Hello everyone, my name is Stella and I’m Morning Glory’s Tomato Chief. I’m in charge of all the various plantings of tomato plants, their care, and also the harvesting. I am a southern transplant, from Tennessee, near the Smokey Mountains. I found myself in the North after attending Tisch School of the Arts at New York University. I’m a writer and came to work for the Athearns because I get tired of being cooped up in New York City and love farming. So come on Y’all, let me tell y’uns a little bit about the tomatoes.
Summer is here and the first tomatoes of the season are in from our greenhouses. Ripe and ready to go! AND delicious, might I add.
Each year, Morning Glory plants successive crops of tomatoes, starting in the heated greenhouses in January which begin to ripen now. In May we plant the high tunnels (I think there are over 500 plants in them). These I hope to see ready by the 4th of July.
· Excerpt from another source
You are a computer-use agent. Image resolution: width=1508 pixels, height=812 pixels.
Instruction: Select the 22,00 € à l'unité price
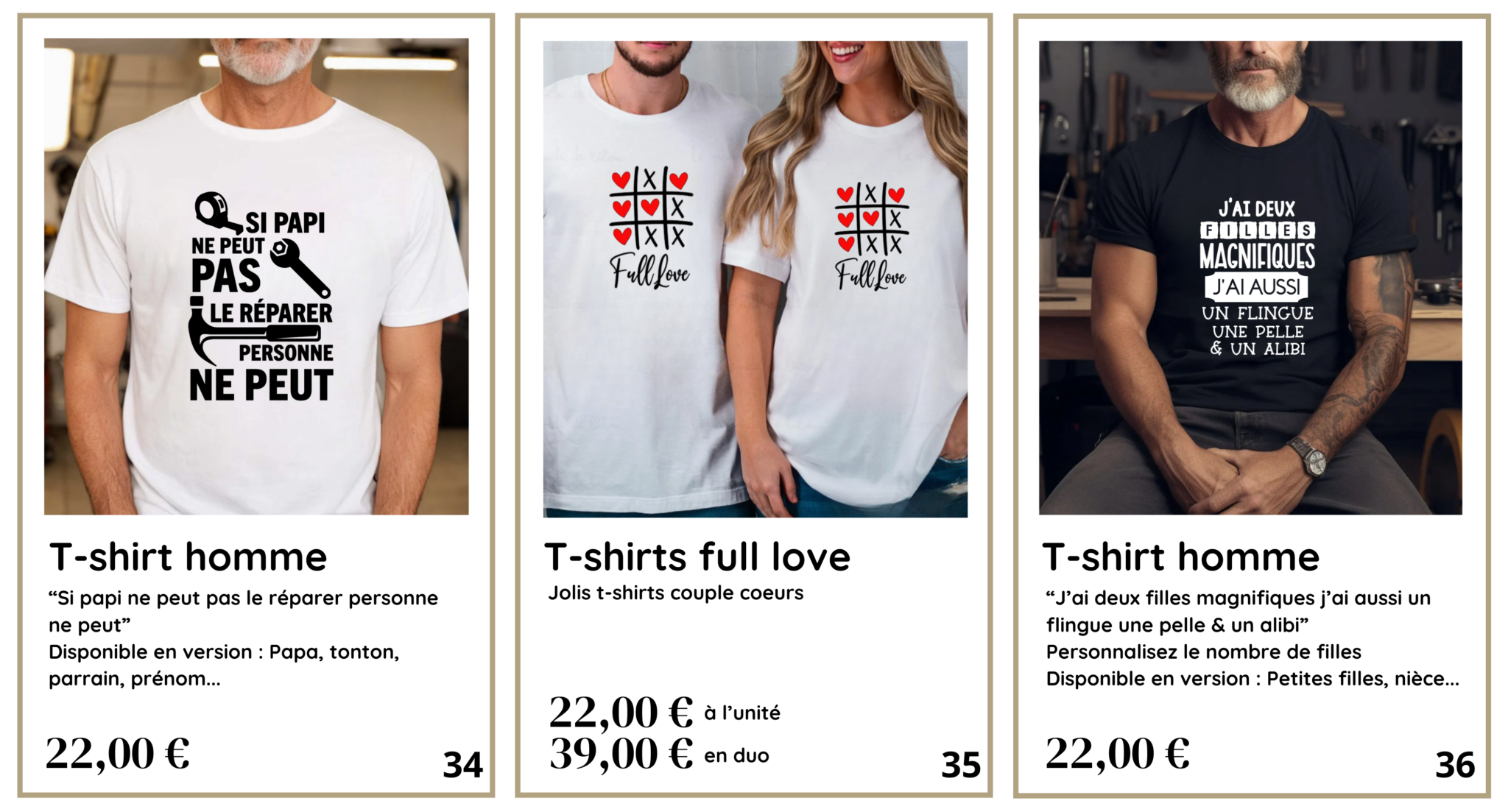pyautogui.click(x=665, y=713)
Finally, we’ve just begun our field planting of tomatoes which will take off once the heat of summer kicks in.
We put a lot of care into growing so many tomatoes. Tomato plants must be pruned and trellised. While there are many ways of trellising tomatoes or, more simply put, holding the plants up as they grow. Our favored technique of trellising the plants is called the San Diego basket weave. The basket weave uses twine to gently cradle each plant as it grows. The tomato crew move up and down the rows of plants weaving in and around each plant and wooden stakes through the field and under the bright June and July sun.
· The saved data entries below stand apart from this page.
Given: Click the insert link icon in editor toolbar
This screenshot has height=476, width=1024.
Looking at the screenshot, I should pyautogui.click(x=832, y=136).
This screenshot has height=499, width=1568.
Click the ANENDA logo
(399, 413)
What’s the reward for all this work? Hopefully, GORGEOUS tomatoes! I have to say that seeing all the splendid varieties bloom and come to fruition is my favorite part. Resplendent jewels. What are some of our varieties?
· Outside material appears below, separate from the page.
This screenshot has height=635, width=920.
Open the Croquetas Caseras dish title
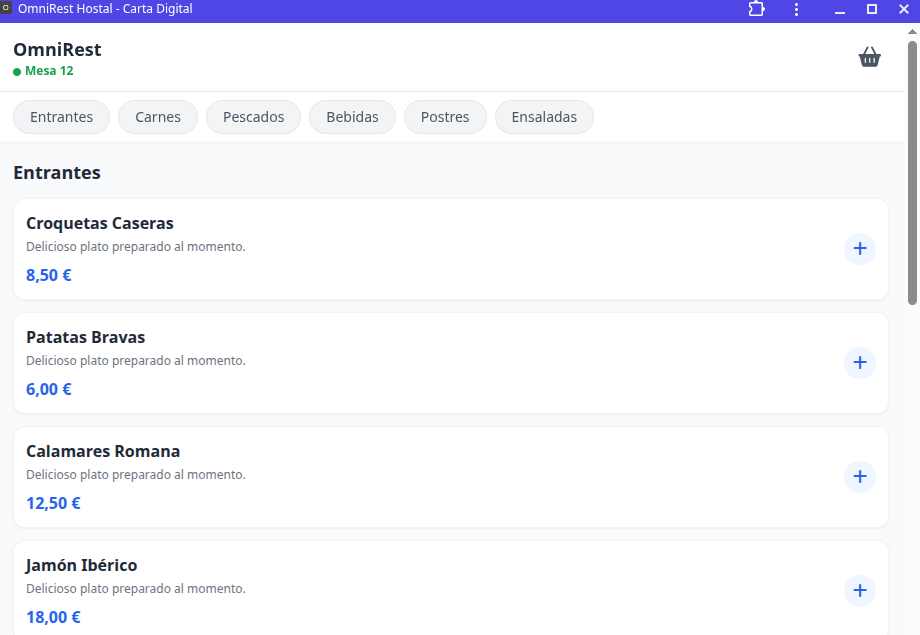click(100, 223)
Celebrity is the goodly standby and what we grow most. Deep red, big and fleshy. We also grow Romas, which are great with basil and mozzerella. There are cherry tomatoes with names like Supersweet 100’s, Sun Cherry, and my favorite, Sun Gold. Sun gold is yellow cherry tomato that is sweet but has a slight almost wine like after taste.
There are also heirlooms with alluring names like Cherokee Purple, which has a deep purple hue to their skin, Brandywine, and the exotic Moskavitch. Before long, I’ll be harvesting them by the hundreds of pounds.
Come on in and try my tomatoes. I’m always proud of them!